== Prompt ==
Copy the lines below verbatim, from the line containing "Given: Click the Input Data tool on canvas" through the last line, both ends included. Leave out the pictures.
-- START Supplied material --
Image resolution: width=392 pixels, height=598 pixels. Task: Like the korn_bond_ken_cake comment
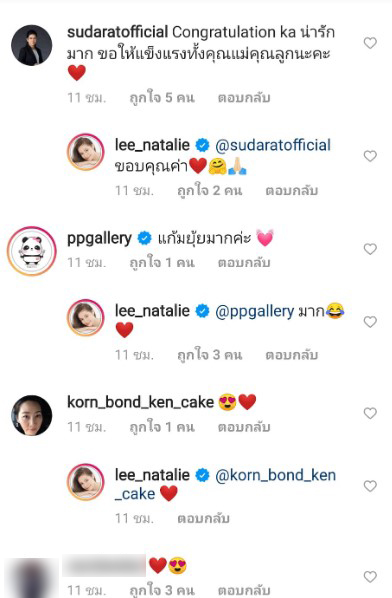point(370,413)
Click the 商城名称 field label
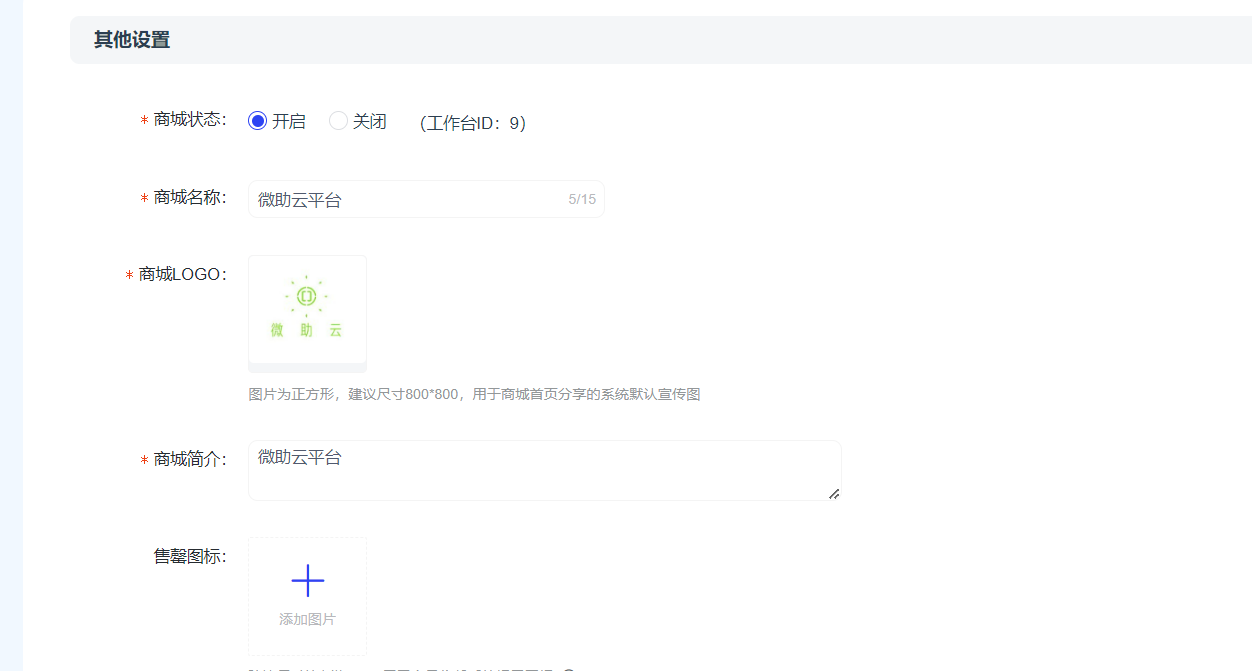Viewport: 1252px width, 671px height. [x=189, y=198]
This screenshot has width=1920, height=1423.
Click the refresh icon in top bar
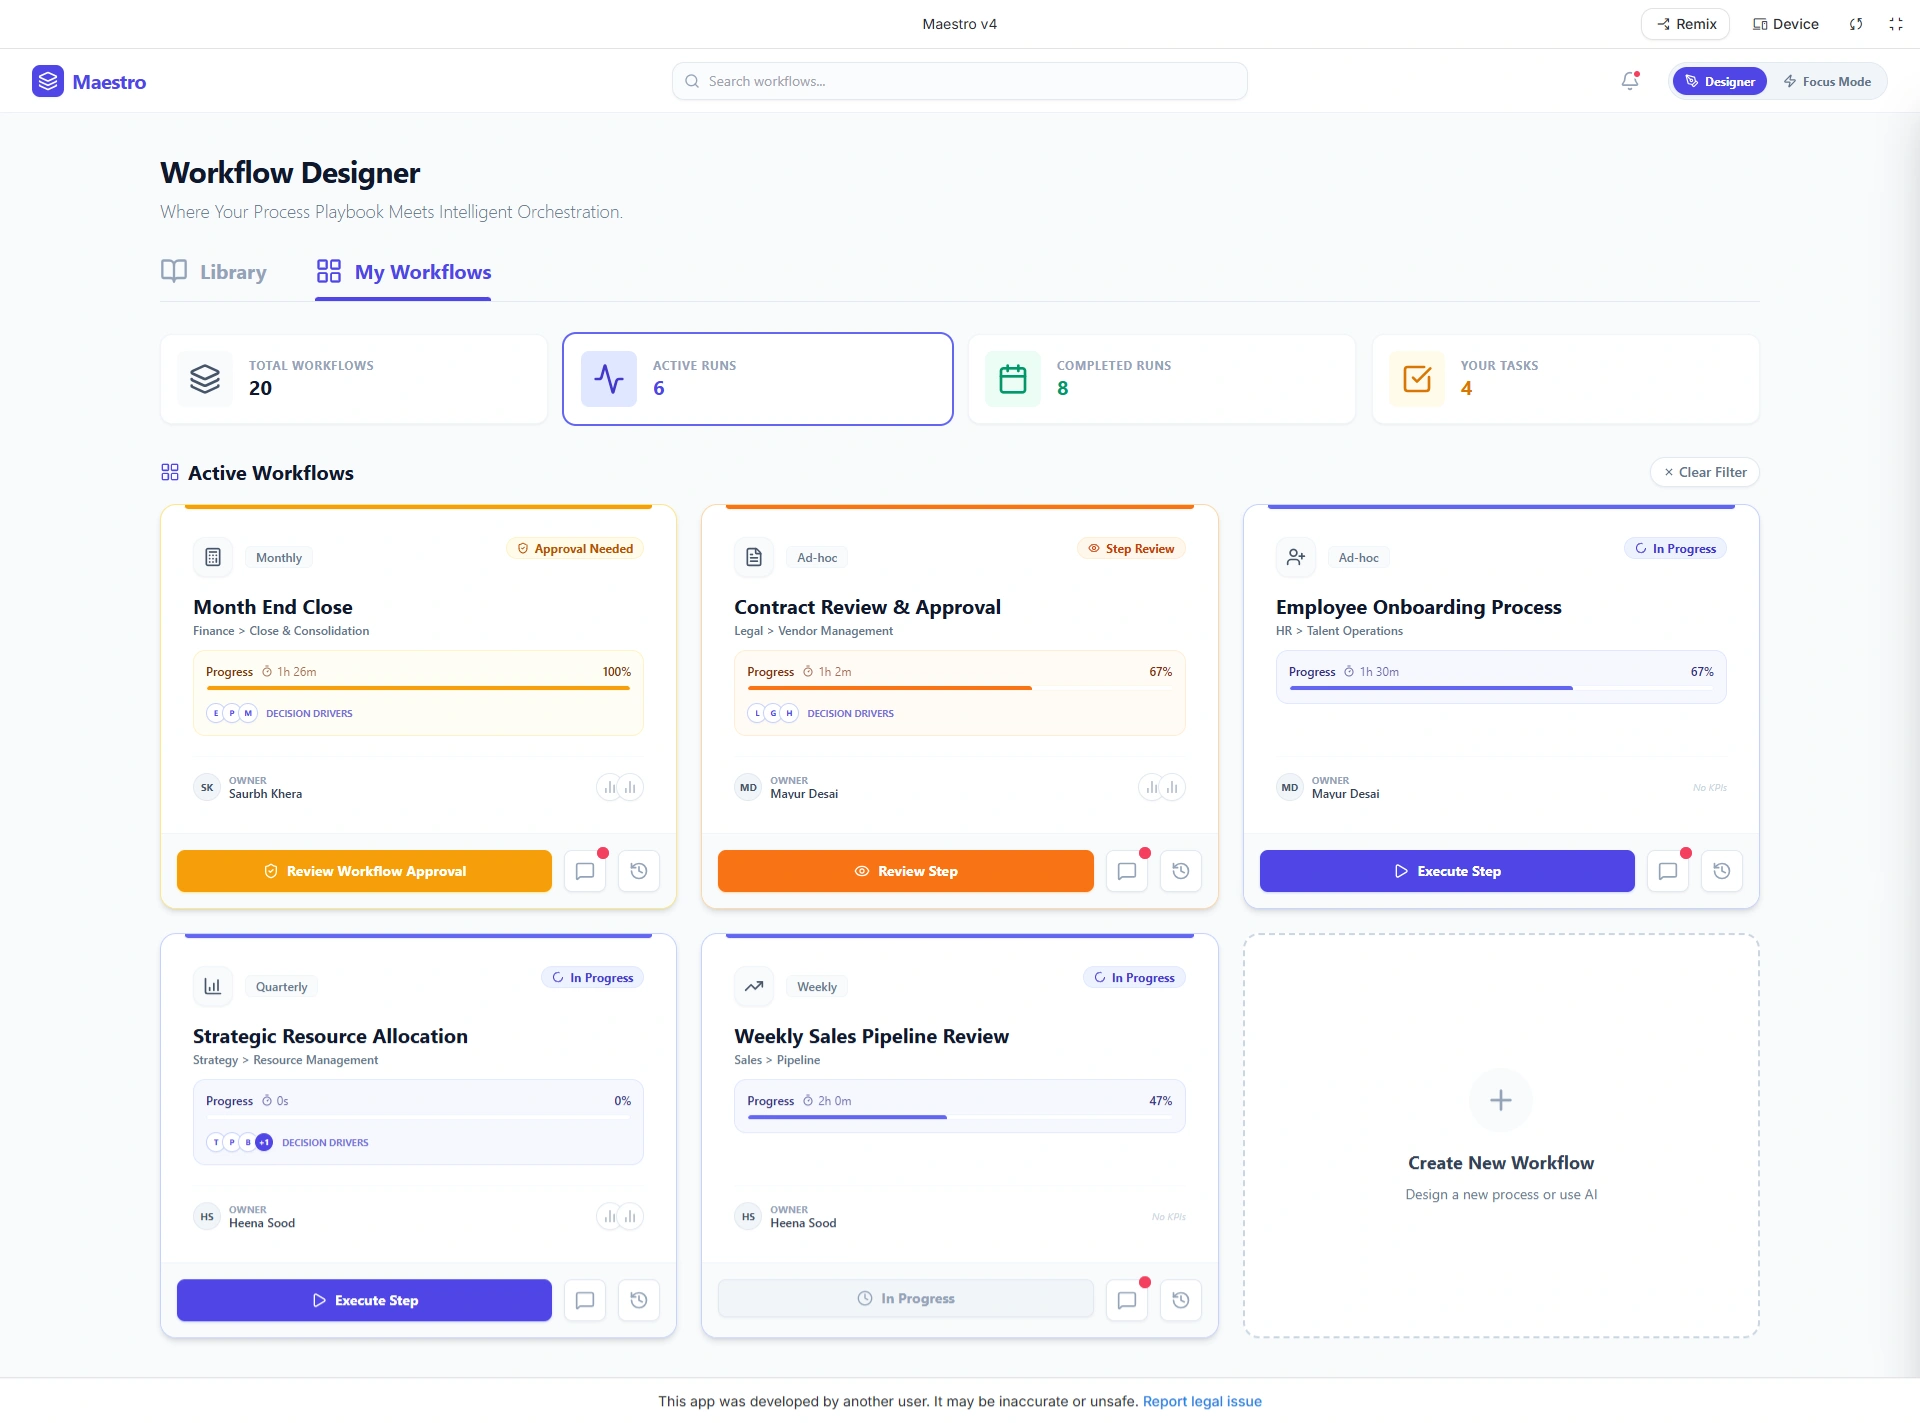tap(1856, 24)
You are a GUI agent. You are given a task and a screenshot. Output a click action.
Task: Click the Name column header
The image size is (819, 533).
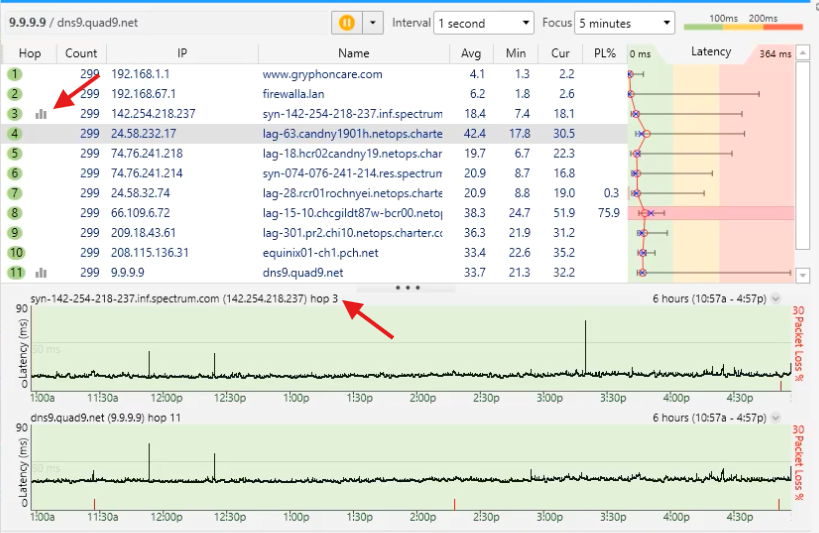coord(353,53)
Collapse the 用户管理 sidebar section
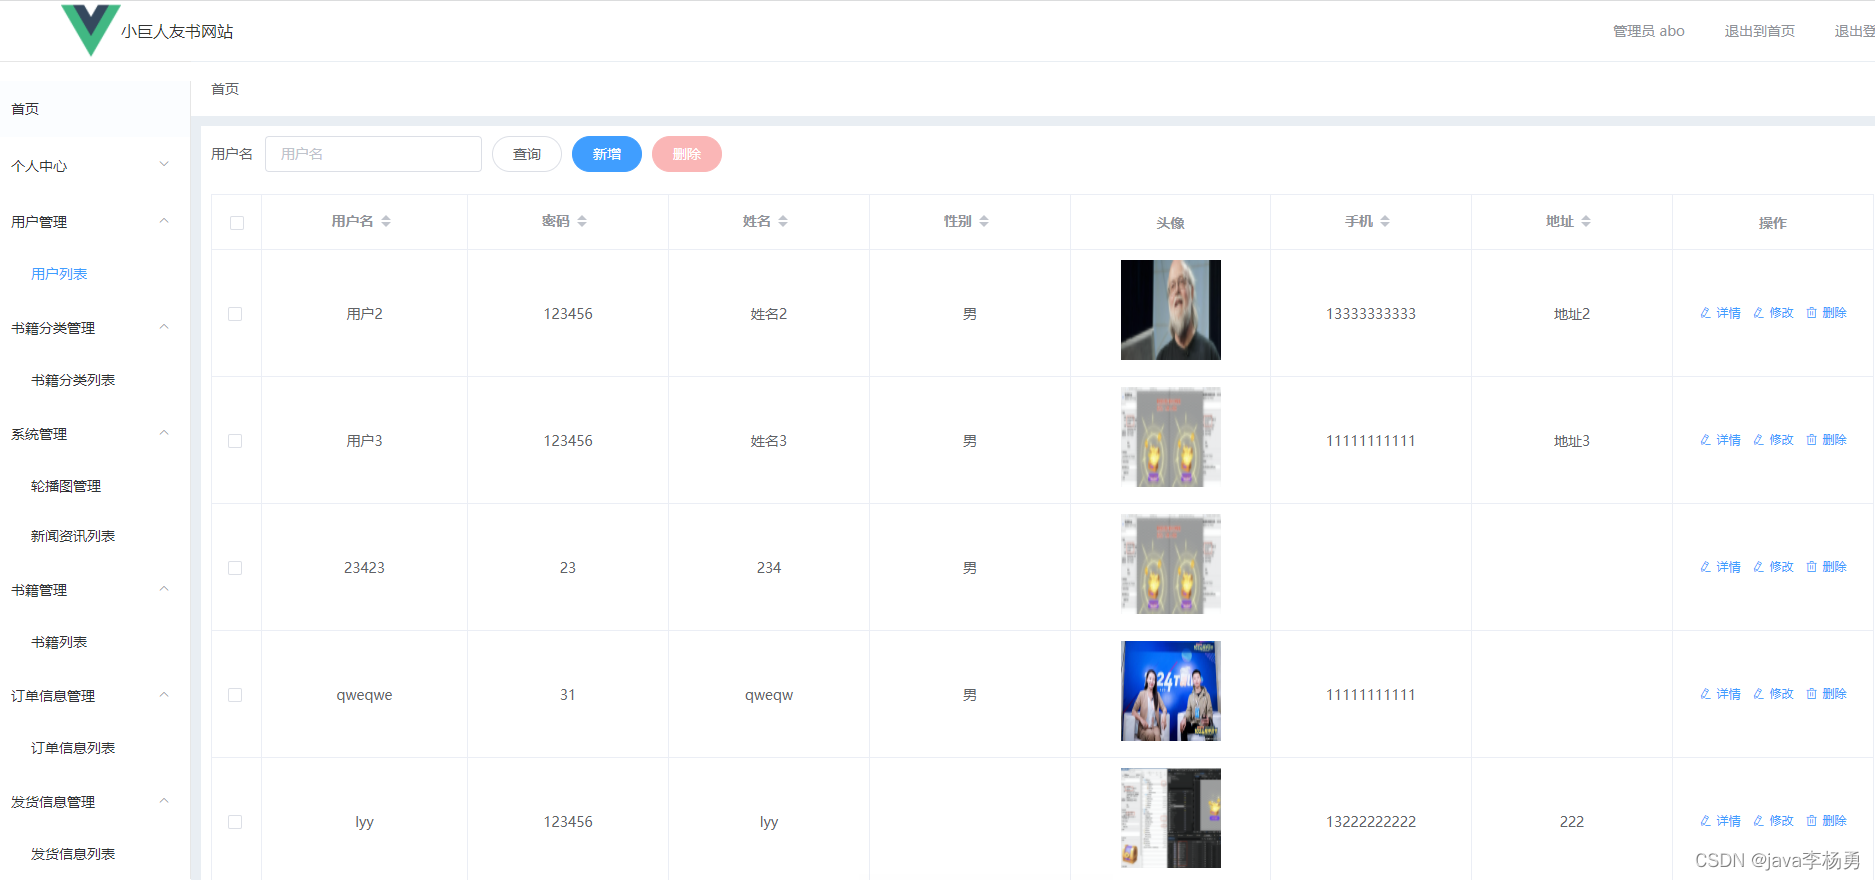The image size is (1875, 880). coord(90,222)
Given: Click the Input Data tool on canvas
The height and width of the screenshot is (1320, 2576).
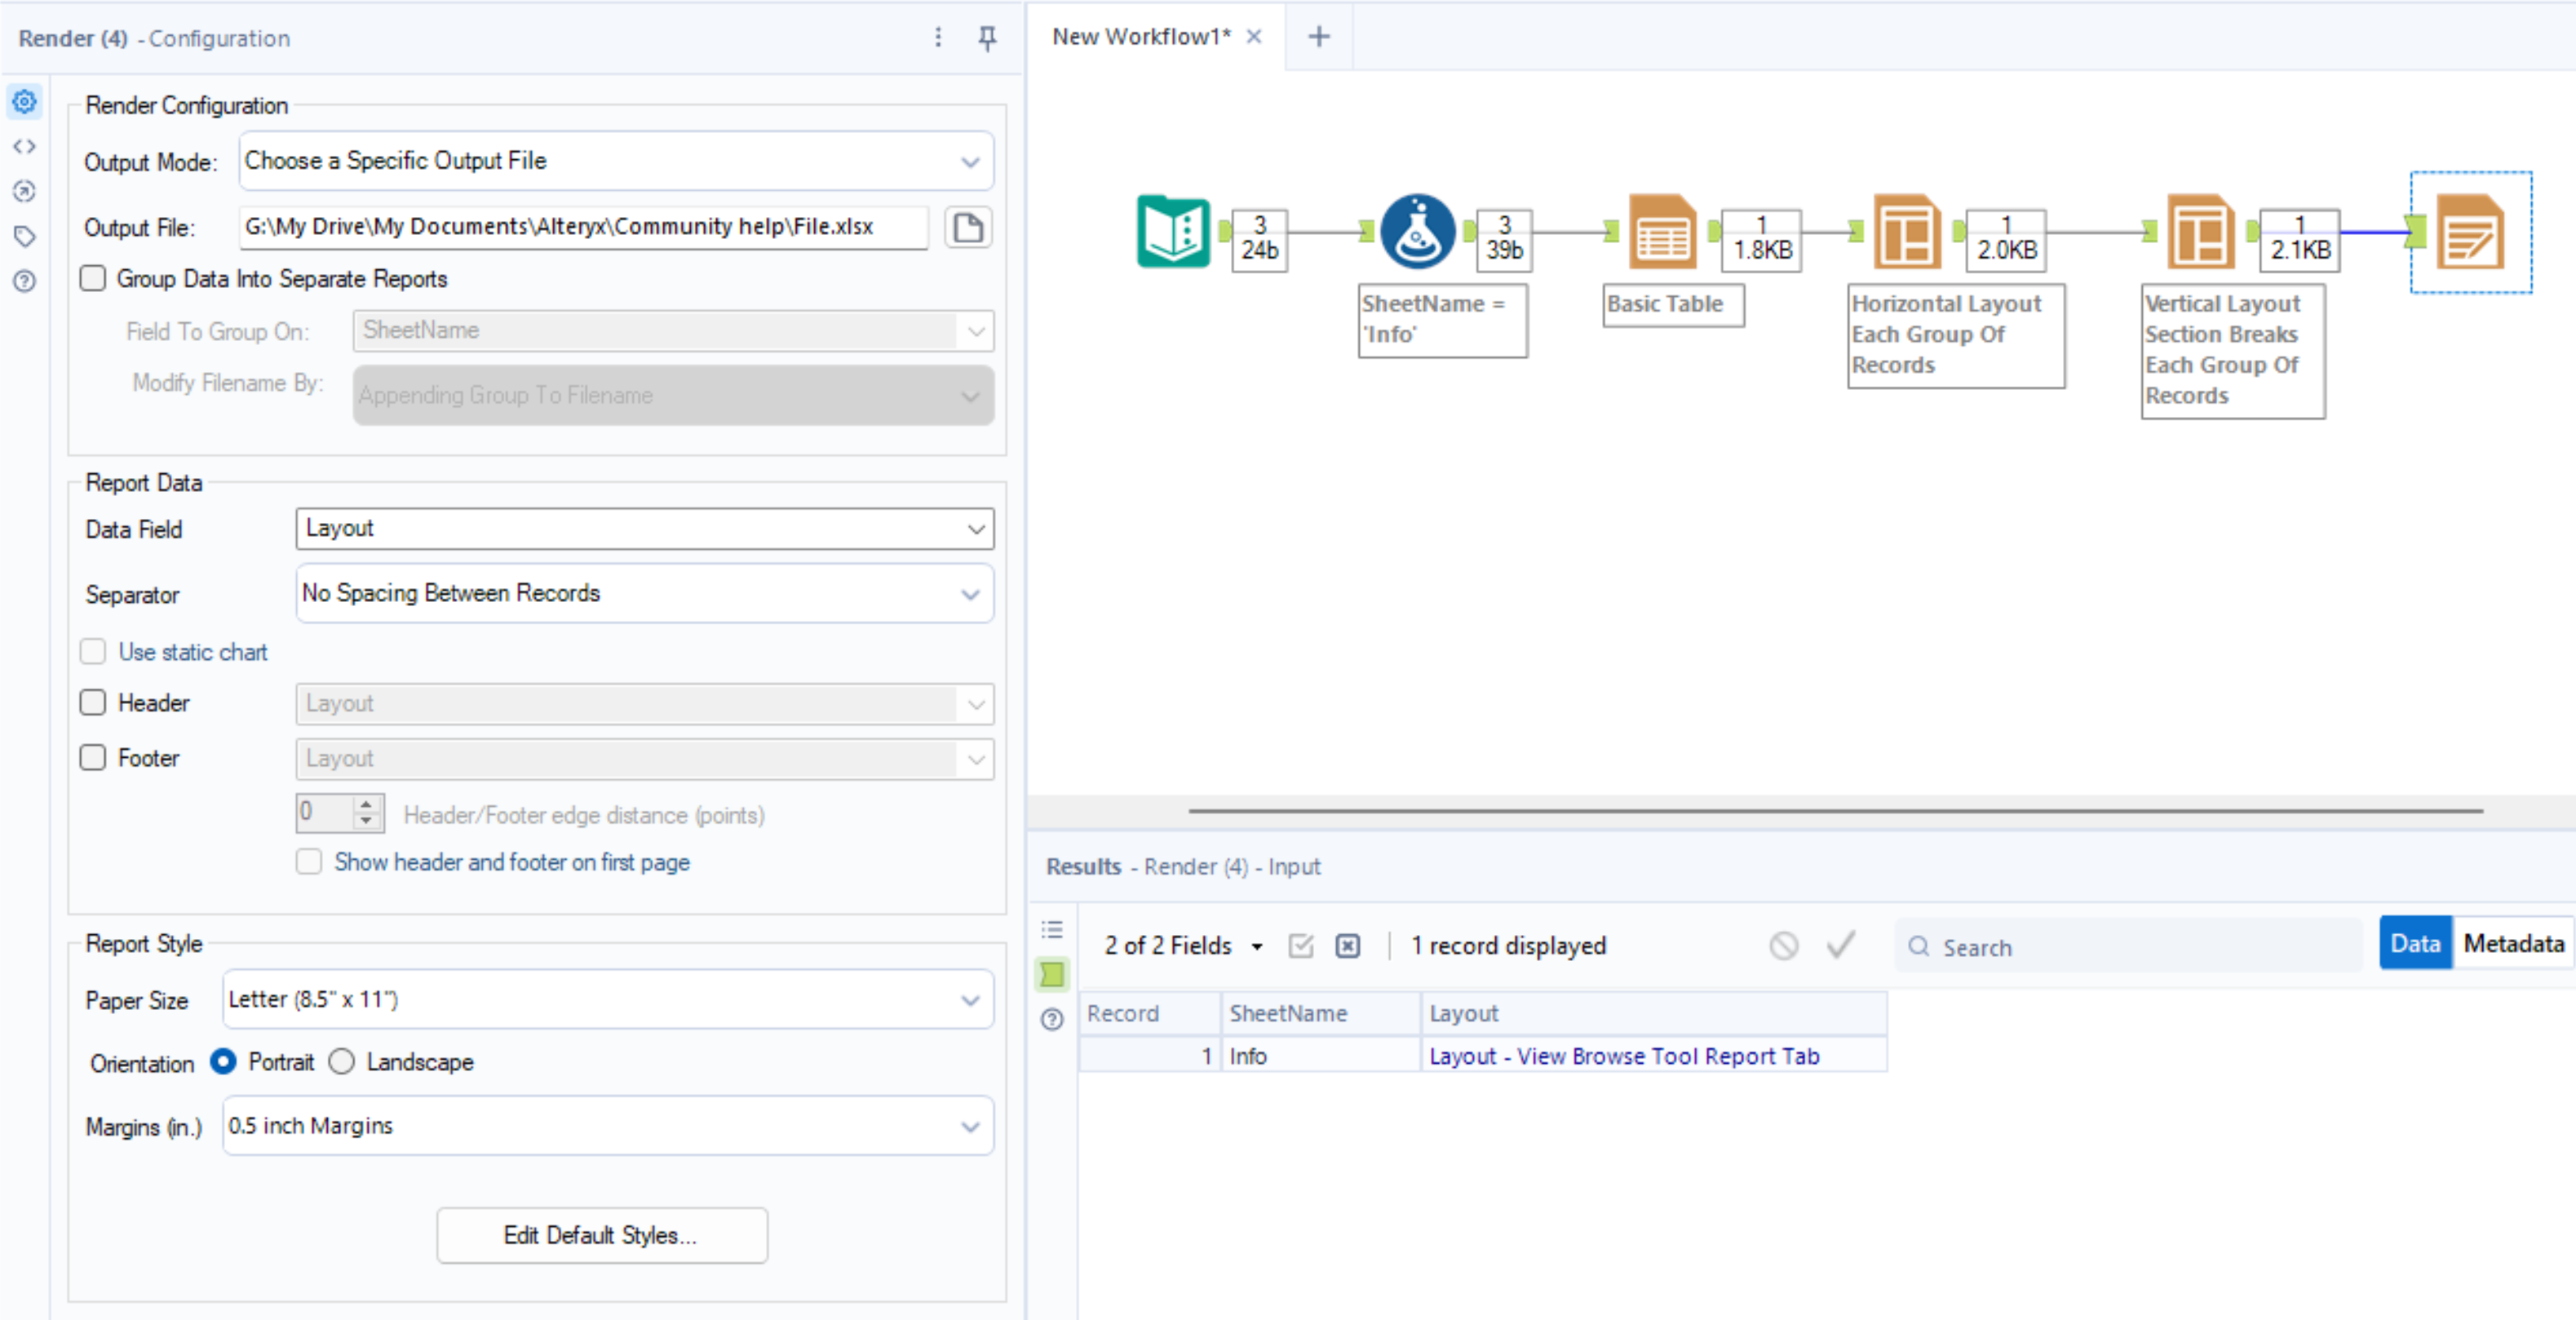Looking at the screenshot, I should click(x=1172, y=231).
-- END Supplied material --
== Output for this exercise ==
Given: Click the Input Data tool on canvas
The height and width of the screenshot is (1320, 2576).
Looking at the screenshot, I should click(x=1172, y=231).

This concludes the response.